EXERCISE REQUIREMENTS: Reproduce, word for word, the lines beginning at the one containing "Open the Window menu" and ending at the one containing "[x=1011, y=553]", with both of these lines included.

LISTING:
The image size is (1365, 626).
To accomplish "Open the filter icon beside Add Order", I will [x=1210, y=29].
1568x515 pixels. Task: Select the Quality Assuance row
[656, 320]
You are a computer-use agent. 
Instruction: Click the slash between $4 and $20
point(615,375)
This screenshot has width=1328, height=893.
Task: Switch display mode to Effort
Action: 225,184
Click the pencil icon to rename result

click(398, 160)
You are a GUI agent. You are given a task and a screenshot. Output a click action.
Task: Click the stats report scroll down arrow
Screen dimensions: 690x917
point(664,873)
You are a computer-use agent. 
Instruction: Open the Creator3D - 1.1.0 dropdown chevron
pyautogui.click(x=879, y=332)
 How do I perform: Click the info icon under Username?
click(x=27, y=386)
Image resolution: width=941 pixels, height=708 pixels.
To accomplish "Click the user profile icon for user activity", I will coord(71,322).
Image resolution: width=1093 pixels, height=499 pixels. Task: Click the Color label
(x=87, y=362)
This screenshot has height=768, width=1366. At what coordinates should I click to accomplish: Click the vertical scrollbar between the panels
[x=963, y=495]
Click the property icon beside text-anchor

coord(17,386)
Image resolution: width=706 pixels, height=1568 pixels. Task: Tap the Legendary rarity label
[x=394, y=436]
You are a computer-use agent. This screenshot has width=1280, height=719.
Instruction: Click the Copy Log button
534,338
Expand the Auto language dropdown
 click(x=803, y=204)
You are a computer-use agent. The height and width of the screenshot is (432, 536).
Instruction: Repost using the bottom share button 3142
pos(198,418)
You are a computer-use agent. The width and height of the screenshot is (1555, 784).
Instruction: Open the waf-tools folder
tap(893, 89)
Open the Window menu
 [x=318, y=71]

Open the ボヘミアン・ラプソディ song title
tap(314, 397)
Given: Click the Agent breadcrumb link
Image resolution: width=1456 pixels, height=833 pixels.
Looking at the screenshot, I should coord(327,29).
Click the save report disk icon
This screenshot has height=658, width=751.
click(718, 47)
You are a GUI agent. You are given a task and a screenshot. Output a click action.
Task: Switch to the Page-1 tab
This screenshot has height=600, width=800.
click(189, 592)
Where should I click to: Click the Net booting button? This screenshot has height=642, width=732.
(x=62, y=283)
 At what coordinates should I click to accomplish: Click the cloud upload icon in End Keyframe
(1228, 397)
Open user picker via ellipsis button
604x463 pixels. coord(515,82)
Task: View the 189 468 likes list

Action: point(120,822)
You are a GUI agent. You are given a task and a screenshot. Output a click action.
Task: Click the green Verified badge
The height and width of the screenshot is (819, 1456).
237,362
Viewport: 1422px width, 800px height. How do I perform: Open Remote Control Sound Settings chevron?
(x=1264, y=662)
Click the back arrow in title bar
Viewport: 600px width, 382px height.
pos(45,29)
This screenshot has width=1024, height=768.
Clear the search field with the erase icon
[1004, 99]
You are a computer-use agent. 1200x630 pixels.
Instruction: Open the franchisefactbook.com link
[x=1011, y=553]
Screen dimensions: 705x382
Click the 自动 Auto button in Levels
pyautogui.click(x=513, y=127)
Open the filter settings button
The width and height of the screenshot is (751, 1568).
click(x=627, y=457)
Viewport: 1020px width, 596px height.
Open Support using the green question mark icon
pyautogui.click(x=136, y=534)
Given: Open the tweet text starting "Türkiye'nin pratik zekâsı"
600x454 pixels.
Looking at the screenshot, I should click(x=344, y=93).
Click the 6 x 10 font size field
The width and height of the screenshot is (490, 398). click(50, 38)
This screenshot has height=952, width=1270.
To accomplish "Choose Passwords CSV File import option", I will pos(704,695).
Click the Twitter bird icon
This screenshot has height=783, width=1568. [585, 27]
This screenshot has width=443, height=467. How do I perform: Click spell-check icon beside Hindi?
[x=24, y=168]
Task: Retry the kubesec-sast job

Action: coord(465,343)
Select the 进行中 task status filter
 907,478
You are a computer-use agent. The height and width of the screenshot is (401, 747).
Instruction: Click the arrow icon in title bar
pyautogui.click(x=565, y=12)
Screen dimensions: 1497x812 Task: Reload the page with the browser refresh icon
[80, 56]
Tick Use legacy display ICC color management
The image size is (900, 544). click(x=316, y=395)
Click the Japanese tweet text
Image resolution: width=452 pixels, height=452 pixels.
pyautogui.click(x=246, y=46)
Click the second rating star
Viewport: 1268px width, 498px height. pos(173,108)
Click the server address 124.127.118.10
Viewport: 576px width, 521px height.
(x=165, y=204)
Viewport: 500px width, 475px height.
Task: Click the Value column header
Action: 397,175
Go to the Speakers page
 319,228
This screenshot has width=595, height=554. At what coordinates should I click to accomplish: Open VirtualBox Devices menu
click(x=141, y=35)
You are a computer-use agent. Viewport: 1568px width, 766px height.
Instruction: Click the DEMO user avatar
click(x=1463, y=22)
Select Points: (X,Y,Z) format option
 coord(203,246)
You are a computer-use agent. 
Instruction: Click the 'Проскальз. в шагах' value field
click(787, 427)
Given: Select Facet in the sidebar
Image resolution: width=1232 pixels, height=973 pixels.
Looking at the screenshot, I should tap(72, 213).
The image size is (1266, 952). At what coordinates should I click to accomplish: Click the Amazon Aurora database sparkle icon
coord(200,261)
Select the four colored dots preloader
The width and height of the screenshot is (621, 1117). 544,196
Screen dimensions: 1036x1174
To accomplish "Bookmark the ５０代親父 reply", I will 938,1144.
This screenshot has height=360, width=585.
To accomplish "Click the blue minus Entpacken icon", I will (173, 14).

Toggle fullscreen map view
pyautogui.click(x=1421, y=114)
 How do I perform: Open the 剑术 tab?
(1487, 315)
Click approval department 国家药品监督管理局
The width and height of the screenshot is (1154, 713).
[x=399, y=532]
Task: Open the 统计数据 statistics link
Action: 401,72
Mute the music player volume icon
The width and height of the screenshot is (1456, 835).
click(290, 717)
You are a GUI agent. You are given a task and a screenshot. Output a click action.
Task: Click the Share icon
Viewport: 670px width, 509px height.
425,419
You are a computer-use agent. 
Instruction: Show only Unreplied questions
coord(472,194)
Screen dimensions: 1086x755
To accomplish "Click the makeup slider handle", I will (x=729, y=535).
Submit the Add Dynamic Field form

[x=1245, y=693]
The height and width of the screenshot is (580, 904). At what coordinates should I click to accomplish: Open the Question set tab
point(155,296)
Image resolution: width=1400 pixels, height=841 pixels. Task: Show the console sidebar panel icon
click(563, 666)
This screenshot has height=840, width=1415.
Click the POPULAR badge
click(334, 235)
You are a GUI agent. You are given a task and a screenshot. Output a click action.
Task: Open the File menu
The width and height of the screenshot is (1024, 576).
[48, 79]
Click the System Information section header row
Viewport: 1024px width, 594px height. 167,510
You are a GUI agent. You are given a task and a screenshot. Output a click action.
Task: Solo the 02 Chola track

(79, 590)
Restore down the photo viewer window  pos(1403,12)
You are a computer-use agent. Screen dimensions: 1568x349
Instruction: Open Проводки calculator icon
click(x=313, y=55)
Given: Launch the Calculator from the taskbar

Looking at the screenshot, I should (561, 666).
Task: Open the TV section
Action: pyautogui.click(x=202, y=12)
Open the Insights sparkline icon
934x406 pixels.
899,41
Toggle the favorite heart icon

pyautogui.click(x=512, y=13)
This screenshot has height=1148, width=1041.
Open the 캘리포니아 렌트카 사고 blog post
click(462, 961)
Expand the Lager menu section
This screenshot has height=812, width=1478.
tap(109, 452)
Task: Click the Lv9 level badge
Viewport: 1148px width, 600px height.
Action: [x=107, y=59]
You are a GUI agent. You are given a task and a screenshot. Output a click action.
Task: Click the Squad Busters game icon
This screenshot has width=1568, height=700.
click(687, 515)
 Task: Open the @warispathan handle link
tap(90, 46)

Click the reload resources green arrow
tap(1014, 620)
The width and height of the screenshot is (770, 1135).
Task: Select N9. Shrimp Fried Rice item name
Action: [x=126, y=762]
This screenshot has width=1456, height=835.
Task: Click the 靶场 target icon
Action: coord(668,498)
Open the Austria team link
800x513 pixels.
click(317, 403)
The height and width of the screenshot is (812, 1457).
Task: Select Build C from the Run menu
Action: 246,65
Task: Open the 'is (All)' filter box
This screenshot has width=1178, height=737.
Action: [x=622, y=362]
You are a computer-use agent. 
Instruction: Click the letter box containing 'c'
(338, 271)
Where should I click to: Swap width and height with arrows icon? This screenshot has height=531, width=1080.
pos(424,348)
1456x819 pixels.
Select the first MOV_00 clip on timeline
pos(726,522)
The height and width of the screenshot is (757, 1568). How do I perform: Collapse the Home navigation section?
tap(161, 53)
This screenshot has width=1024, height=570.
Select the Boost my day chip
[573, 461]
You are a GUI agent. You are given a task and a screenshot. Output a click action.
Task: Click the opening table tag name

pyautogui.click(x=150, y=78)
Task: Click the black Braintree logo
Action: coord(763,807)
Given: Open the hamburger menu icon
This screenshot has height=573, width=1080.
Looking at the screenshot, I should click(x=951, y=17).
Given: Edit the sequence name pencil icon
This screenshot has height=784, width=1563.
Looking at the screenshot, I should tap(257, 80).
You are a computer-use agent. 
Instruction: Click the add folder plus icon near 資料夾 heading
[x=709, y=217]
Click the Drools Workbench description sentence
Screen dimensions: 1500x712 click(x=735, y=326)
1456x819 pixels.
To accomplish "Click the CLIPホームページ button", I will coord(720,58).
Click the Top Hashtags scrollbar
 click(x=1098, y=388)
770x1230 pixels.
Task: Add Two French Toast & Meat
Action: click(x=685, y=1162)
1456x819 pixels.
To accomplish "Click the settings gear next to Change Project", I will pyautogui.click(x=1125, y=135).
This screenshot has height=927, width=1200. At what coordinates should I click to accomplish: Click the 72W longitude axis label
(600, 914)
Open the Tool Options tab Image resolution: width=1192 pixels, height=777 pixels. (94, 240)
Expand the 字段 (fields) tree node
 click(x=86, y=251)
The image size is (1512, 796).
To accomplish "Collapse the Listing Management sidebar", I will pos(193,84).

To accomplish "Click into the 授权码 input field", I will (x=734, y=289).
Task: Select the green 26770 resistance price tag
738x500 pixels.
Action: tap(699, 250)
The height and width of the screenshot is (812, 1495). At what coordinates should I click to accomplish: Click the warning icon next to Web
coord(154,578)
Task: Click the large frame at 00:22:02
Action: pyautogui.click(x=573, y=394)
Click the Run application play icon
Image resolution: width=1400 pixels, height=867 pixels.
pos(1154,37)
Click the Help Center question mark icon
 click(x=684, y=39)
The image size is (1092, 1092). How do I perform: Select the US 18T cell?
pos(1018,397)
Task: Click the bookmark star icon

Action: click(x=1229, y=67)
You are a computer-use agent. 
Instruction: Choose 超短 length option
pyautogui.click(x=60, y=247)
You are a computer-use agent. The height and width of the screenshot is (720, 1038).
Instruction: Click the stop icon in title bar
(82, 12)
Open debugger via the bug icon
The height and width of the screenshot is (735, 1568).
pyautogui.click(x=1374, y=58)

EXERCISE OUTPUT:
Open the Window menu
 [x=318, y=71]

Open the ボヘミアン・ラプソディ song title
tap(314, 397)
Given: Click the Agent breadcrumb link
Image resolution: width=1456 pixels, height=833 pixels.
Looking at the screenshot, I should coord(327,29).
Click the save report disk icon
This screenshot has height=658, width=751.
click(718, 47)
You are a GUI agent. You are given a task and a screenshot. Output a click action.
Task: Switch to the Page-1 tab
This screenshot has height=600, width=800.
click(189, 592)
Where should I click to: Click the Net booting button? This screenshot has height=642, width=732.
(x=62, y=283)
 At what coordinates should I click to accomplish: Click the cloud upload icon in End Keyframe
(1228, 397)
Open user picker via ellipsis button
604x463 pixels. coord(515,82)
Task: View the 189 468 likes list

Action: point(120,822)
You are a GUI agent. You are given a task and a screenshot. Output a click action.
Task: Click the green Verified badge
The height and width of the screenshot is (819, 1456).
237,362
Viewport: 1422px width, 800px height. How do I perform: Open Remote Control Sound Settings chevron?
(x=1264, y=662)
Click the back arrow in title bar
Viewport: 600px width, 382px height.
pos(45,29)
This screenshot has width=1024, height=768.
Clear the search field with the erase icon
[1004, 99]
You are a computer-use agent. 1200x630 pixels.
Instruction: Open the franchisefactbook.com link
[x=1011, y=553]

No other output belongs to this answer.